═════ Trecho do texto ═════

Apesar da embalagem mística ou gnóstica (questionamentos sobre a natureza do real, os sonhos como um mundo paralelo, e personagem feminino que exorta o protagonista a despertar do sono da realidade) “A Origem” (Inception, 2010) de Christopher Nolan é extremamente reacionário ao fazer a apologia da engenharia do espírito das neurociências. Embora o filme trate do tema dos sonhos, em nenhum momento ouve-se a palavra “inconsciente”, substituída pelo termo “subconsciente”. Não é por acaso: toda a simbologia dos sonhos é substituída por uma verdadeira cartografia invasiva da mente. Dessa maneira “A Origem” é mais um exemplo de como Hollywood transforma em narrativas ficcionais a agenda política e científica futura.

 

É sabido que nos EUA a Psicanálise freudiana não goza de credibilidade científica. Conceitos como psiquismo e inconsciente são ignorados por não serem científicos, sem comprovação empírica. Discutir os sonhos e desejos humanos a partir da sexualidade e das relações infantis com a boca e excrementos é bizarro demais para o puritanismo norte-americano.

A cultura norte-americana é mais prática: se Freud pretendia analisar o simbolismo dos sonhos, o imaginário tecnológico atual pretende fazer uma cartografia e topologia dos sonhos. Muito mais prático, como bem comprovam as neurociências e o neuromarketing. Símbolos são filosóficos demais, enquanto uma cartografia e uma topologia é muito mais eficaz para apontar caminhos para inserir ideias nas mentes.

“A Origem” (Inception, 2010) comprova essa agenda tecnológica. Embora a narrativa do filme ocorra nos sonhos, nenhuma vez ouvimos a palavra inconsciente. Ela é substituída pelo genérico conceito de subconsciente, expondo essa matriz do pragmatismo neurocientífico.

Embora a princípio “A Origem” pareça ser um filme gnóstico, esotérico ou “filosófico”, tal como “Matrix”, ele tem um profundo sentido pragmático: a exploração do último refúgio do indivíduo (a mente, os sonhos) no invasivo mundo atual dos interesses corporativos (marketing, publicidade, fusões, aquisições etc.).

═════

Retome o texto acima sobre o filme “A Origem” e dê continuidade a ele a partir da última frase.

═════ Linhas fornecidas ═════

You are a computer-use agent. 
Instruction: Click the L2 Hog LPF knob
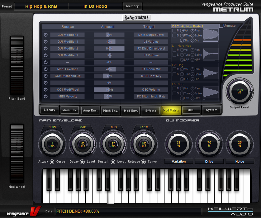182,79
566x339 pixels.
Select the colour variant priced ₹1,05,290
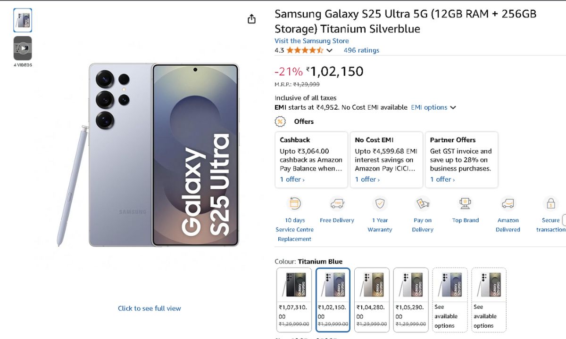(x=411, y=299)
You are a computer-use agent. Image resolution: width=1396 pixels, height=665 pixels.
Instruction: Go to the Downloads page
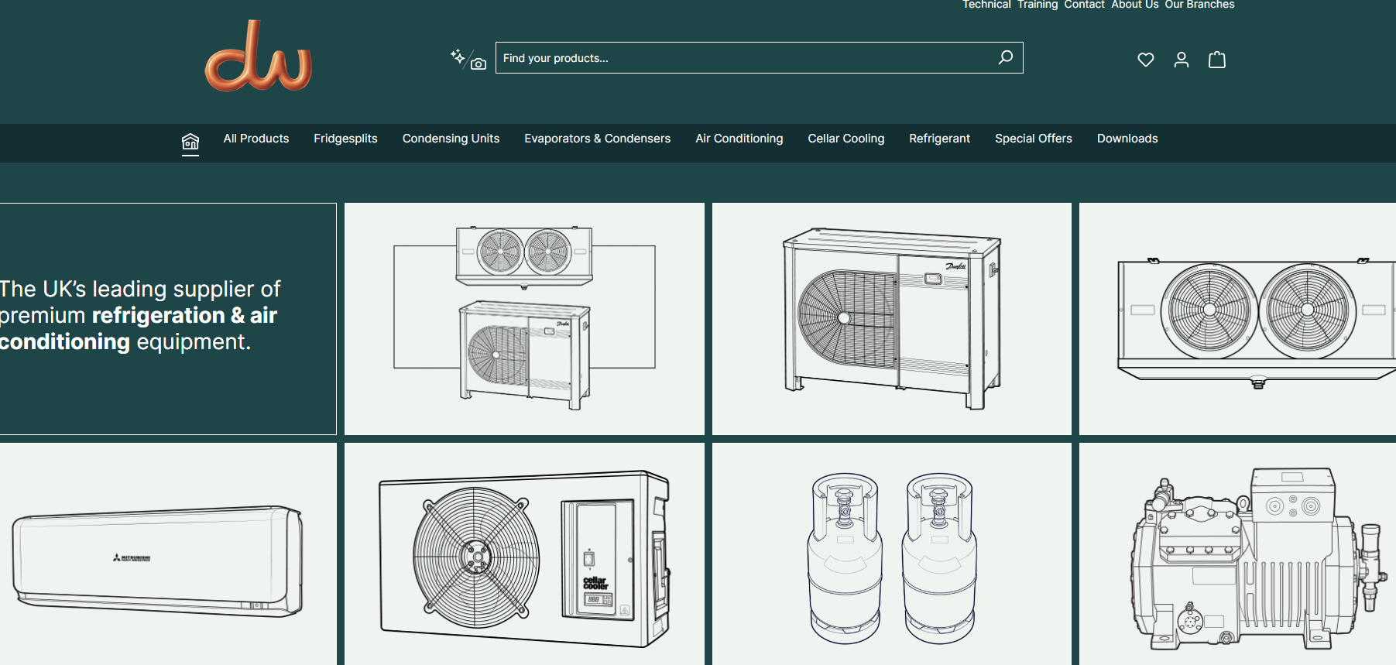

═════

• **Resposta da tarefa**
Embalagem Gnóstica

A narrativa de “A Origem” utiliza muitos elementos e tiradas dos filmes gnósticos, atribuindo uma roupagem “séria” à estória, dando a entender ao público que estamos diante de profundos insigths filosóficos. Por exemplo, quando os protagonistas vão para Mombasa recrutar um farmacêutico especialista em drogas pesadas para auxilia-los na missão, encontram em um porão dezenas de pessoas adormecidas. Elas vão para lá diariamente para viverem seus sonhos como uma realidade paralela. “Elas vêm aqui não para dormir, mas para despertar”, diz o responsável pelo local. Evidente tirada gnóstica que lembra as questões do personagem Morpheus no filme “Matrix”. Mas os protagonistas estão naquela farmácia de manipulação menos para discutir a natureza filosófica ou místicas dos sonhos, mas para usar pragmaticamente as drogas para resolver os problemas corporativos do cliente de Cobb (Leonardo Di Caprio).

Ou ainda a personagem Mal, a falecida esposa de Cobb. Aparentemente ela representa o personagem mítico gnóstico de Sophia, ao alertar Cobb sobre a natureza fictícia da realidade, apelando para que seu marido desperte. No sonho está a realidade e a realidade é uma ilusão! Ela constantemente fala para Cobb “retornar para casa” com ela, ou seja, retornar a uma origem idílica perdida durante o sono da realidade. Ela fala para Cobb: “você não se sente atormentado, perseguido pelo mundo por empresas anônimas?” Uau! Parece até que estamos diante das tramas gnósticas de Philip K. Dick! A personagem feminina que vai conduzir o protagonista para o despertar, como no filme O Pagamento (Paycheck, 2003).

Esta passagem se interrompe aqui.